The argument for individual financing is an incorrect generalization of the principle that in a free and democratic society each individual should have the right to support the party of his or her choice. This right is inalienable but should not extend to the use of personal wealth. The right to support the party of our choice includes the right to vote for the party of our choice and to work for the party of our choice. However, merely signing a cheque seems too easy and unfair to those who do not have any great amount of money to contribute.

The mechanism is very simple. I will outline a simple, flexible and inexpensive democratic public financing mechanism that will certainly make the system much more fair and equitable.

We would eliminate all private financing of political parties; establish a party financing fund by an annual allocation of $1 per voter from general revenues; distribute a portion of the fund among the registered political parties proportional to popular vote; distribute the other portion of the fund among the registered political parties in existence.

The cost is negligible. One dollar per voter per year is a small amount for the support of a democratic election. Furthermore, the annual cost to the treasury would actually be less than what it is today, less than the $30 million that it costs. The method of the distribution is flexible and democratic.

The distribution of the first part of the fund by proportional vote directly ties financial support to political support, ensuring that parties with greater political support receive greater financial support.

The distribution of the second part of the fund equally provides a counterbalance that moderates the effect of large majorities, ensuring that parties with less support receive sufficient funds to effectively communicate the policies to the citizenry.

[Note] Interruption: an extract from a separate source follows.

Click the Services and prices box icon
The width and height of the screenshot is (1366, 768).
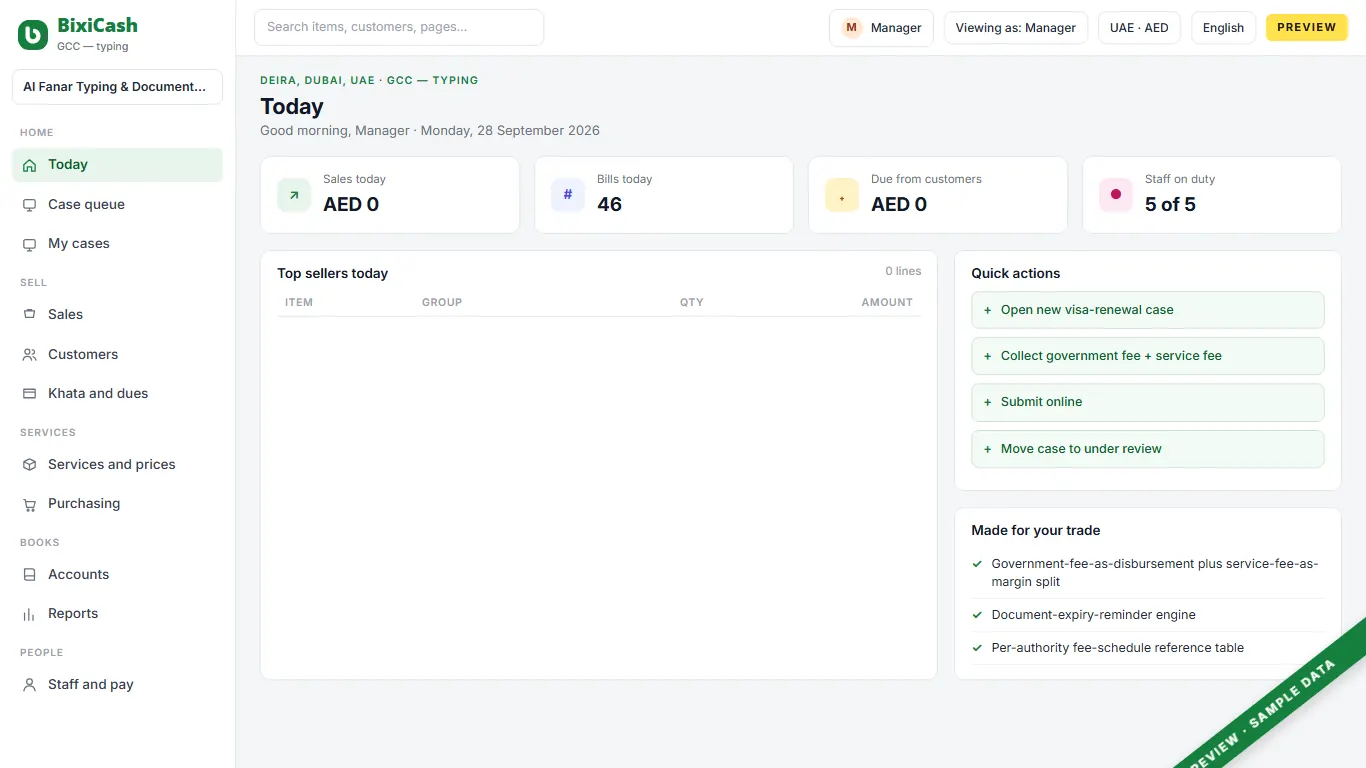coord(29,464)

To conclude, some obvious conclusions come to mind. Public funding is the only truly democratic way of financing political parties. At present, political party financing is a mix of personal tax credits, corporate tax deductions and contributions made by the government to each candidate who gets at least 15 per cent of the vote in an election.

Public funding will force political parties to account for the use made of their funds. Political party funding will spare the political parties the need to raise funds, which is very time and energy consuming. This way, political parties can devote their time to developing policies. Finally, it will greatly improve the way the public perceives politicians, political parties and politics.

This is basically what I had to say about the need to make changes in our political system with respect to funding of political parties. If any other member wishes to comment on this, I will welcome their comments, and if they have questions to put to me, I will gladly answer them.